“Any other bids? And….sold to No. 45 for $1,500!”
Yes! You have outbid the other contenders at the local humane society’s charity auction to win a five-night stay at a condo in Destin, Florida, in August. You think, “Not only did I get a great vacation, I also get a tax deduction for my donation!” Or do you?
It turns out that the fair rental value of the Destin condo is $300 a night or $1,500 for a five-night stay. It says so in the humane society’s auction catalog and you have no reason to doubt the humane society’s valuation. Therefore, you cannot claim a deduction because you are receiving a benefit equal to the amount of your payment. If, however, your winning bid had been $1,800, you would have been able to take a $300 charitable deduction for the excess you paid over the fair rental value.

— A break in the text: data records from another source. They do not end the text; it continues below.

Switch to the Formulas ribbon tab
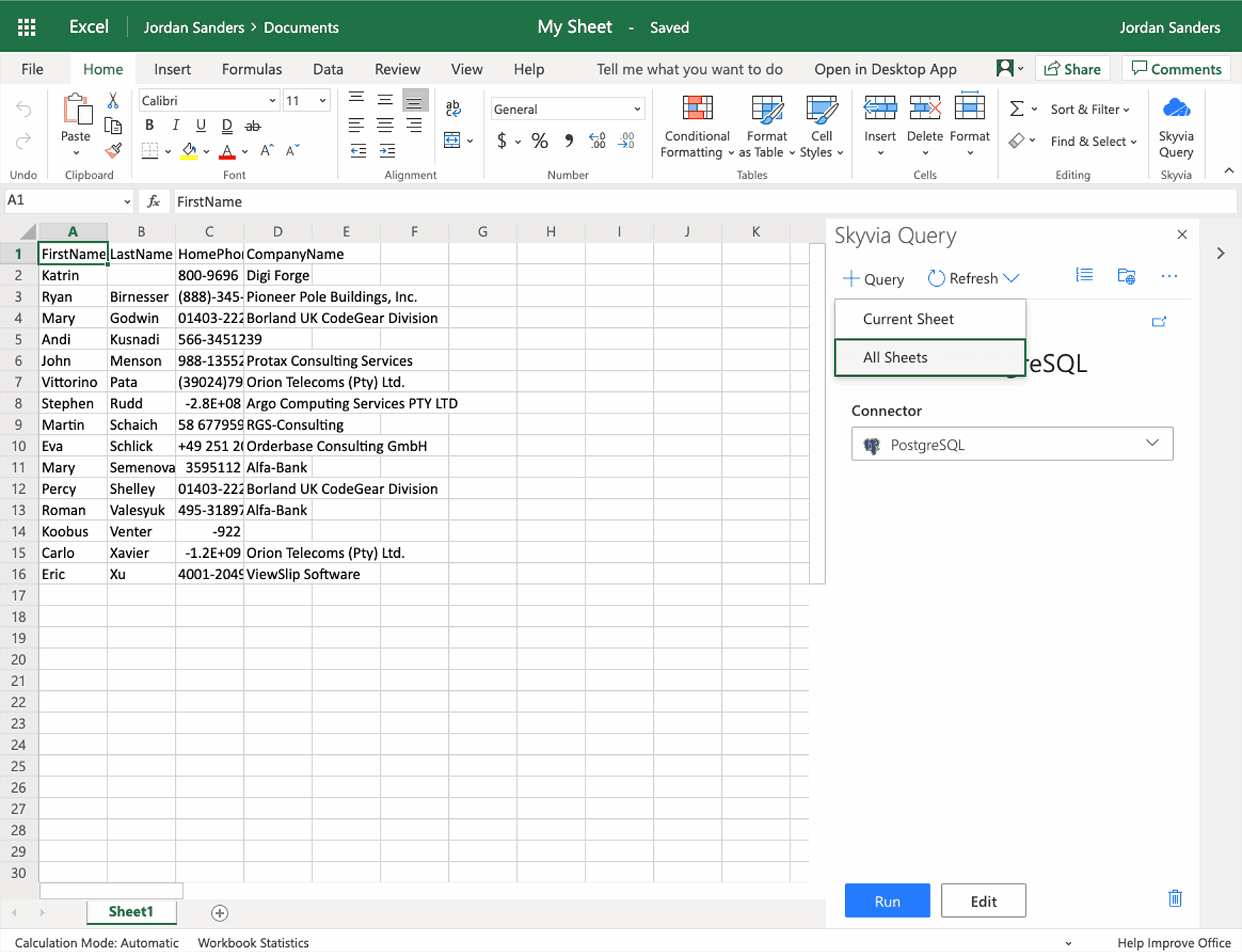Image resolution: width=1242 pixels, height=952 pixels. pyautogui.click(x=252, y=69)
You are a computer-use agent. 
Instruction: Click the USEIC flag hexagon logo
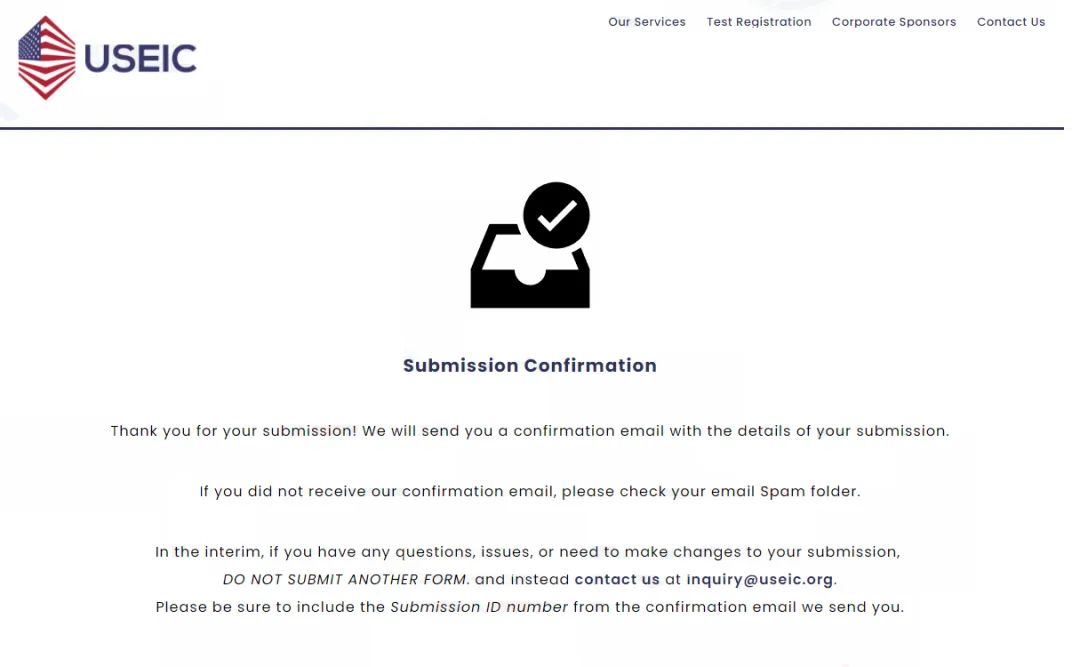click(x=47, y=58)
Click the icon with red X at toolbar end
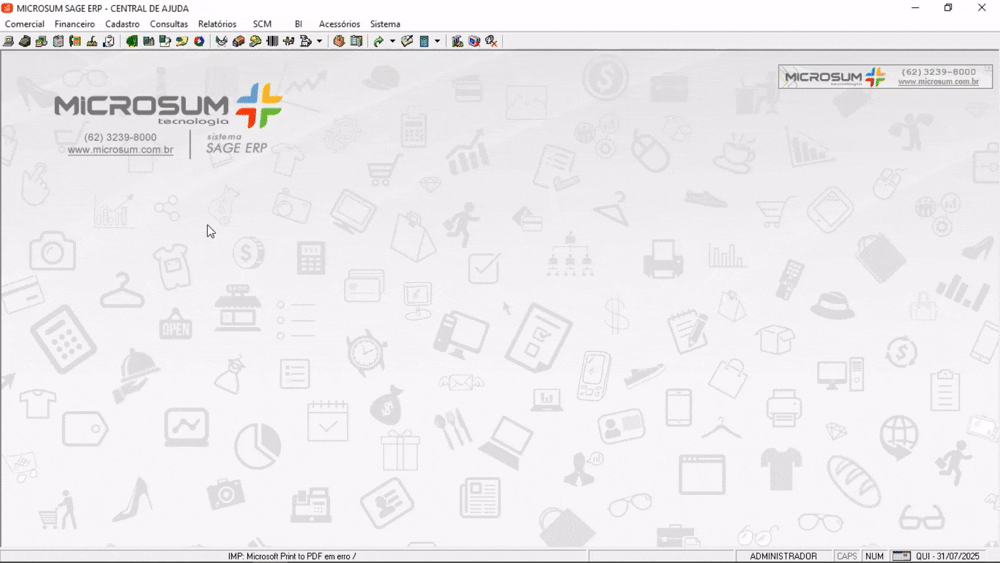 491,41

Bummer … you only get a vacation after all.
If your only win at the auction that night was your $20 bid on a 12-foot inflatable Santa Claus valued in the catalog for $50, that winning bid (while a great deal that will win you the respect and admiration of your neighbors) is not deductible since the fair market value of Santa exceeds the amount you paid.
So does the person who donated the five-night rental get a charitable deduction? When a person owns a rental property and donates a period of time to use the rental as an auction item, a charitable deduction will not be available because the donor has contributed less than his or her entire interest in the property. This is known as the partial interest rule.
What about Santa? Does the donor get a $50 charitable deduction? Again, it depends. Was Santa a rejected Christmas gift costing the donor $0 or did the donor go out and buy the inflatable Santa and then donate it? Did the donor use it for one year and then decide to move on to an inflatable snowman? The donor may need to rely on different valuation rules for each item donated.
The charity itself will have to keep accurate records of each item donated and the winning bids and may need to send acknowledgements out to donors and auction winners, depending on the value of the item or bid. The charity may also be responsible for complying with other applicable notice and/or taxation requirements.
The examples above highlight just a few tax issues that can arise in the charitable auction setting. It turns out that while a charitable auction can be a great opportunity for a nonprofit to bring in donations and donors to be generous, it can present tax issues for almost everyone involved. For tax purposes, donors will primarily be concerned with valuing the property they donate, bidders/auction winners will want to know the fair market value of the items they won, and even the charity will have to comply with various IRS substantiation and disclosure requirements.